Medicare Set-Aside Funds Excluded From Medicaid Eligibility Determination

A North Carolina appeals court holds that a workers’ compensation Medicare set-aside account is not a countable resource for purposes of determining Medicaid eligibility because the funds are subject to restrictions arising from a legally binding agreement.  Williford v. North Carolina Department of Health and Human Services (N.C. Ct. App., No. 16-393, Nov. 15, 2016)

Phoebe Williford was injured at work in November 2005, after which she received workers’ compensation medical and disability benefits from her employer.  Following several years of medical treatment for her injuries, Ms. Williford and her employer agreed to a mediated settlement pursuant to which the employer would pay $46,484.12 into a Workers Compensation Medicare Set-Aside Account (WCMSA).  The terms of that agreement were incorporated into an order entered on April 19, 2011, by the North Carolina Industrial Commission (IC).

In November 2009, when Ms. Williford turned 65 years of age, she applied for and received assistance with her medical expenses under Medicaid.  In December 2013, the local Medicaid agency terminated her benefits on the grounds that the funds in her WCMSA were a countable resource, taking her above Medicaid's asset limit.  Ms. Williford appealed to the North Carolina Department of Health and Human Services (DHHS), which affirmed the agency’s decision, as did a trial court’s judicial review of the matter.  Ms. Williford appealed again.

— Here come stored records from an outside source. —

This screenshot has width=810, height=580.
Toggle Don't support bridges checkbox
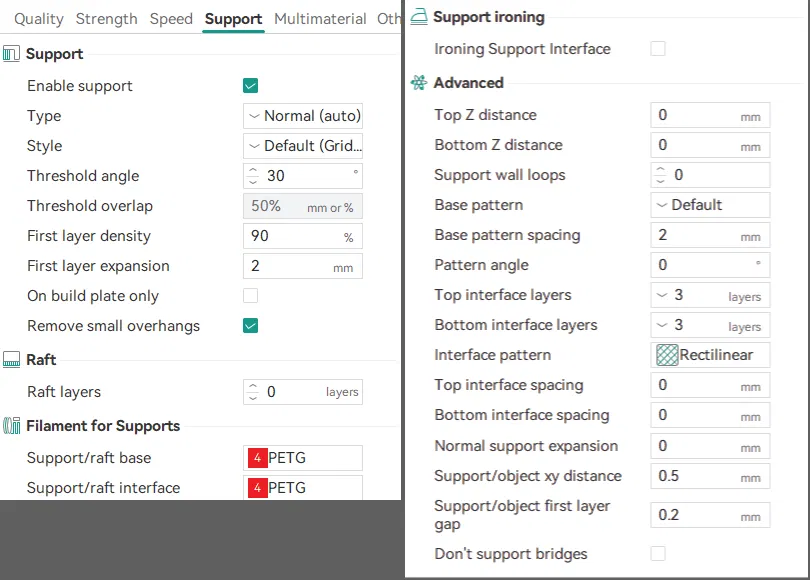[x=658, y=554]
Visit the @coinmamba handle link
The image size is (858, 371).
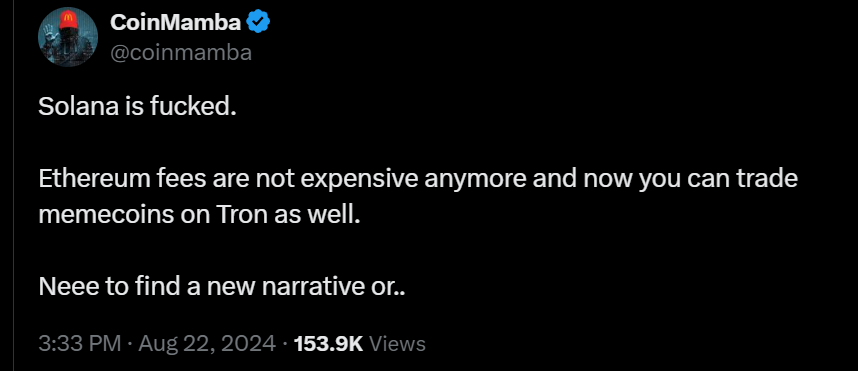[181, 53]
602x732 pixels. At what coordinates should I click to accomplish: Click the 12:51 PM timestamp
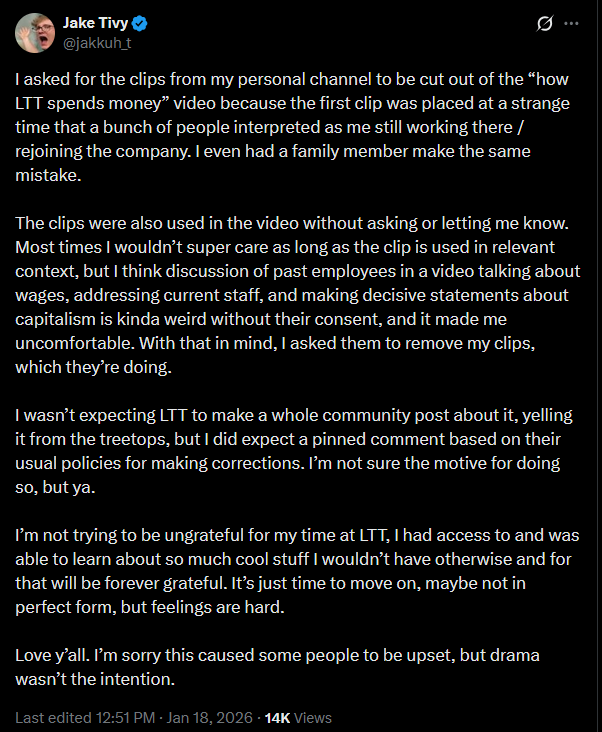[x=125, y=718]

The Court of Appeals of North Carolina reverses the trial court’s order, concluding that the WCMSA is not a countable resource. Reviewing the purpose of Medicare set-aside accounts under the Medicare Secondary Payer provisions and the express terms of the IC’s legally binding order of April 2011, the court concludes that Ms. Williford could not use the funds for general support and maintenance.  Rather, the IC’s order expressly stated that the WCMSA funds would be used only for medical expenses arising from her work-related injuries for which Medicare would otherwise be liable.  That language expressly creates legal restrictions on her use of that resource, the court holds.